Post by 03152016 » Wed Jun 04, 2014 10:16 pm

So the options are -- Cardozo full-ride and drop out if not in 10% vs Fordham with 20k (and presumably not drop out)? Potentially zero COL either way?

Let's take Fordham cost of attendance and subtract all cost of living expenses (room and board), subtract health insurance, and 20k per year for your scholarship. According to LS22's cost calculator, if this is debt-financed, you're $121k in the hole at graduation. If I generously assume that all graduates reporting employment in 101+ person firms are in market paying biglaw jobs, the biglaw+fedclerk number is 36.6%.
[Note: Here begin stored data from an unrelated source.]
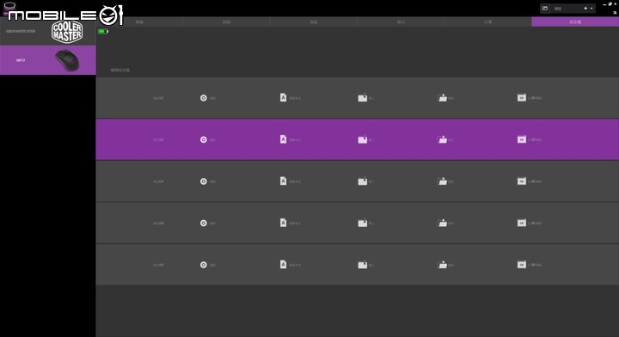Click the plus button in top-right profile selector

(585, 9)
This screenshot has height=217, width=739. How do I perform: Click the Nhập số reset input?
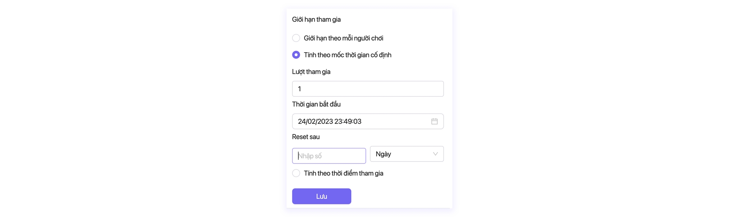tap(329, 156)
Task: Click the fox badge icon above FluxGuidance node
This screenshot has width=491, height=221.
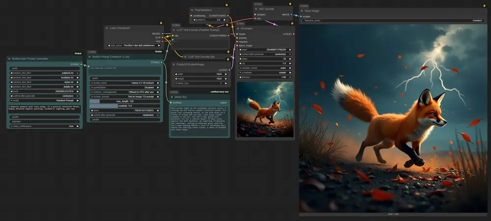Action: click(x=226, y=4)
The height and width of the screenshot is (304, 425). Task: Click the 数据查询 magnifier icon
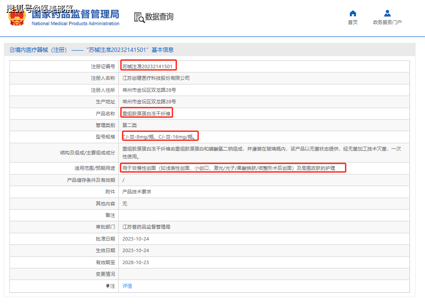[x=139, y=18]
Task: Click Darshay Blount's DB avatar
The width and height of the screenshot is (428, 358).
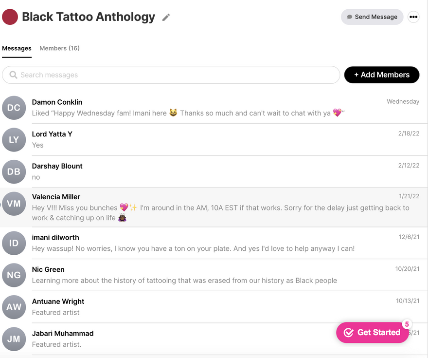Action: coord(14,171)
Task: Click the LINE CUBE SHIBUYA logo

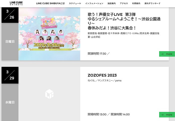Action: click(16, 3)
Want to know something funny about that number? It is the exact same percentage, down to the decimal point, of graduates who were not able to find full-time, long-term, JD-required jobs nine months after graduation. So your chances of biglaw+fedclerk at Fordham are equal to your chances of not getting FT/LT/JD-required work (with $121k hanging over your head).

And wait, there's more. One out of every seven "employed" students was working a part-time or short-term gig funded by the school. We're not even talking LT/FT. They're temping with part-time hours. And that number includes some poor soul working a non-professional job funded by the school.

If these are your options, please, for the love of god, go to Cardozo and drop out after a year. Then you can go back to playing poker or whatever else you end up doing and put this whole law school nightmare behind you without $121k of debt to deal with.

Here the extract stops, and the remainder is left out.